WHAT NEEDS TO BE DONE:
With nothing added or dropped, output every record below exactly.
--- EXTRACTED INFORMATION Enclosed Below ---
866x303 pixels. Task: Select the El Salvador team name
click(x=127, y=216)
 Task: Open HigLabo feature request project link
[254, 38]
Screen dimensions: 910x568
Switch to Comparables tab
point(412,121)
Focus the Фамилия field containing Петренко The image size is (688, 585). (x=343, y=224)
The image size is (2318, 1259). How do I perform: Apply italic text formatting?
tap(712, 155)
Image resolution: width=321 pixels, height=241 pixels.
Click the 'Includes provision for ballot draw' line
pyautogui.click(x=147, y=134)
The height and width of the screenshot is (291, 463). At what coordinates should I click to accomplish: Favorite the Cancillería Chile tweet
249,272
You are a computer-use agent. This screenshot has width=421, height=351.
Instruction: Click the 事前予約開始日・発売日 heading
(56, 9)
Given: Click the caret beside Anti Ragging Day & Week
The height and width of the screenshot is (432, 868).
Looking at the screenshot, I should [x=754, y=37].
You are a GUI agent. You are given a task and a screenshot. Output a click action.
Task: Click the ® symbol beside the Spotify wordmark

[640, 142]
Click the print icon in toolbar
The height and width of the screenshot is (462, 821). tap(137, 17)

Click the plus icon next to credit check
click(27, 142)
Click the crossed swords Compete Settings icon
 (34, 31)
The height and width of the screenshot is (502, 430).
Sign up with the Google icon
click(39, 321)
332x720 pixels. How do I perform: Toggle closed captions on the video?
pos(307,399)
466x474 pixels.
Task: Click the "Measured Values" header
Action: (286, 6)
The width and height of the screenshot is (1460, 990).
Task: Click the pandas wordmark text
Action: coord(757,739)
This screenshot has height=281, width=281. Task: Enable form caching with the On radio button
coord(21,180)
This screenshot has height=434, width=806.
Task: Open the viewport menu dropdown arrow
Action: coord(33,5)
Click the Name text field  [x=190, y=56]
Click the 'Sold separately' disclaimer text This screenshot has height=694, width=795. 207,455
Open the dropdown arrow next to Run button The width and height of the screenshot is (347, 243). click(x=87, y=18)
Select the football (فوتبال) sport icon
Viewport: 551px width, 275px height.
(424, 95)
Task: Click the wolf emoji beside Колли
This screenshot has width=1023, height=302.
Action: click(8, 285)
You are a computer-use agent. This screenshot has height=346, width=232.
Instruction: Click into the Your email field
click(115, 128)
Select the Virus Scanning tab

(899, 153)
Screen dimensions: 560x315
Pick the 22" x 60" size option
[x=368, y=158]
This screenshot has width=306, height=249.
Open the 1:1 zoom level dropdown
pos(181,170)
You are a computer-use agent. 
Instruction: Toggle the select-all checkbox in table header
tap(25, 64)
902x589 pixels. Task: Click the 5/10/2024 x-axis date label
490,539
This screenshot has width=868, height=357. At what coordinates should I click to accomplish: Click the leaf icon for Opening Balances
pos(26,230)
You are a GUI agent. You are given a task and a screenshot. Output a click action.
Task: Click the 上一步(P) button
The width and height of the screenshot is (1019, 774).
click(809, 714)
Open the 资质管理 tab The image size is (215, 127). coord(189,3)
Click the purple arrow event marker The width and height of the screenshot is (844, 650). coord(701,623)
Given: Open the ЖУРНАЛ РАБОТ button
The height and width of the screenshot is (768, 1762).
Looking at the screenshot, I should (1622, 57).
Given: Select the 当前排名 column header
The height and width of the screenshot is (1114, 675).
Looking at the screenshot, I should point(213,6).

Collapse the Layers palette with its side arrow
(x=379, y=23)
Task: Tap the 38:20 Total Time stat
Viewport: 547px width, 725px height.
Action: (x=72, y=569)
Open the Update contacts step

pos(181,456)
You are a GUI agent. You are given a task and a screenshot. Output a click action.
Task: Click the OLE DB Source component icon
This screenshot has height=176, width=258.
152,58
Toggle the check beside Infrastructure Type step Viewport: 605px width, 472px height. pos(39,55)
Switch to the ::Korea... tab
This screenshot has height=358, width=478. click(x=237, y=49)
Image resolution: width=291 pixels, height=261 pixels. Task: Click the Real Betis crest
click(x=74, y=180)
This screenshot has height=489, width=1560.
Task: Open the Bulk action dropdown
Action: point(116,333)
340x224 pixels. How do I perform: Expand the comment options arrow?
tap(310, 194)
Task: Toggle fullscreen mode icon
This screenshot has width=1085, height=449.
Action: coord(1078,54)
--- End of Enclosed EXTRACTED INFORMATION ---
RESPONSE:
866x303 pixels. Task: Select the El Salvador team name
click(x=127, y=216)
 Task: Open HigLabo feature request project link
[254, 38]
Screen dimensions: 910x568
Switch to Comparables tab
point(412,121)
Focus the Фамилия field containing Петренко The image size is (688, 585). (x=343, y=224)
The image size is (2318, 1259). How do I perform: Apply italic text formatting?
tap(712, 155)
Image resolution: width=321 pixels, height=241 pixels.
Click the 'Includes provision for ballot draw' line
pyautogui.click(x=147, y=134)
The height and width of the screenshot is (291, 463). At what coordinates should I click to accomplish: Favorite the Cancillería Chile tweet
249,272
You are a computer-use agent. This screenshot has width=421, height=351.
Instruction: Click the 事前予約開始日・発売日 heading
(56, 9)
Given: Click the caret beside Anti Ragging Day & Week
The height and width of the screenshot is (432, 868).
Looking at the screenshot, I should [x=754, y=37].
You are a GUI agent. You are given a task and a screenshot. Output a click action.
Task: Click the ® symbol beside the Spotify wordmark

[640, 142]
Click the print icon in toolbar
The height and width of the screenshot is (462, 821). tap(137, 17)

Click the plus icon next to credit check
click(27, 142)
Click the crossed swords Compete Settings icon
 (34, 31)
The height and width of the screenshot is (502, 430).
Sign up with the Google icon
click(39, 321)
332x720 pixels. How do I perform: Toggle closed captions on the video?
pos(307,399)
466x474 pixels.
Task: Click the "Measured Values" header
Action: (286, 6)
The width and height of the screenshot is (1460, 990).
Task: Click the pandas wordmark text
Action: coord(757,739)
This screenshot has height=281, width=281. Task: Enable form caching with the On radio button
coord(21,180)
This screenshot has height=434, width=806.
Task: Open the viewport menu dropdown arrow
Action: coord(33,5)
Click the Name text field  [x=190, y=56]
Click the 'Sold separately' disclaimer text This screenshot has height=694, width=795. 207,455
Open the dropdown arrow next to Run button The width and height of the screenshot is (347, 243). click(x=87, y=18)
Select the football (فوتبال) sport icon
Viewport: 551px width, 275px height.
(424, 95)
Task: Click the wolf emoji beside Колли
This screenshot has width=1023, height=302.
Action: click(8, 285)
You are a computer-use agent. This screenshot has height=346, width=232.
Instruction: Click into the Your email field
click(115, 128)
Select the Virus Scanning tab

(899, 153)
Screen dimensions: 560x315
Pick the 22" x 60" size option
[x=368, y=158]
This screenshot has width=306, height=249.
Open the 1:1 zoom level dropdown
pos(181,170)
You are a computer-use agent. 
Instruction: Toggle the select-all checkbox in table header
tap(25, 64)
902x589 pixels. Task: Click the 5/10/2024 x-axis date label
490,539
This screenshot has width=868, height=357. At what coordinates should I click to accomplish: Click the leaf icon for Opening Balances
pos(26,230)
You are a GUI agent. You are given a task and a screenshot. Output a click action.
Task: Click the 上一步(P) button
The width and height of the screenshot is (1019, 774).
click(809, 714)
Open the 资质管理 tab The image size is (215, 127). coord(189,3)
Click the purple arrow event marker The width and height of the screenshot is (844, 650). coord(701,623)
Given: Open the ЖУРНАЛ РАБОТ button
The height and width of the screenshot is (768, 1762).
Looking at the screenshot, I should (1622, 57).
Given: Select the 当前排名 column header
The height and width of the screenshot is (1114, 675).
Looking at the screenshot, I should point(213,6).

Collapse the Layers palette with its side arrow
(x=379, y=23)
Task: Tap the 38:20 Total Time stat
Viewport: 547px width, 725px height.
Action: (x=72, y=569)
Open the Update contacts step

pos(181,456)
You are a GUI agent. You are given a task and a screenshot. Output a click action.
Task: Click the OLE DB Source component icon
This screenshot has height=176, width=258.
152,58
Toggle the check beside Infrastructure Type step Viewport: 605px width, 472px height. pos(39,55)
Switch to the ::Korea... tab
This screenshot has height=358, width=478. click(x=237, y=49)
Image resolution: width=291 pixels, height=261 pixels. Task: Click the Real Betis crest
click(x=74, y=180)
This screenshot has height=489, width=1560.
Task: Open the Bulk action dropdown
Action: point(116,333)
340x224 pixels. How do I perform: Expand the comment options arrow?
tap(310, 194)
Task: Toggle fullscreen mode icon
This screenshot has width=1085, height=449.
Action: coord(1078,54)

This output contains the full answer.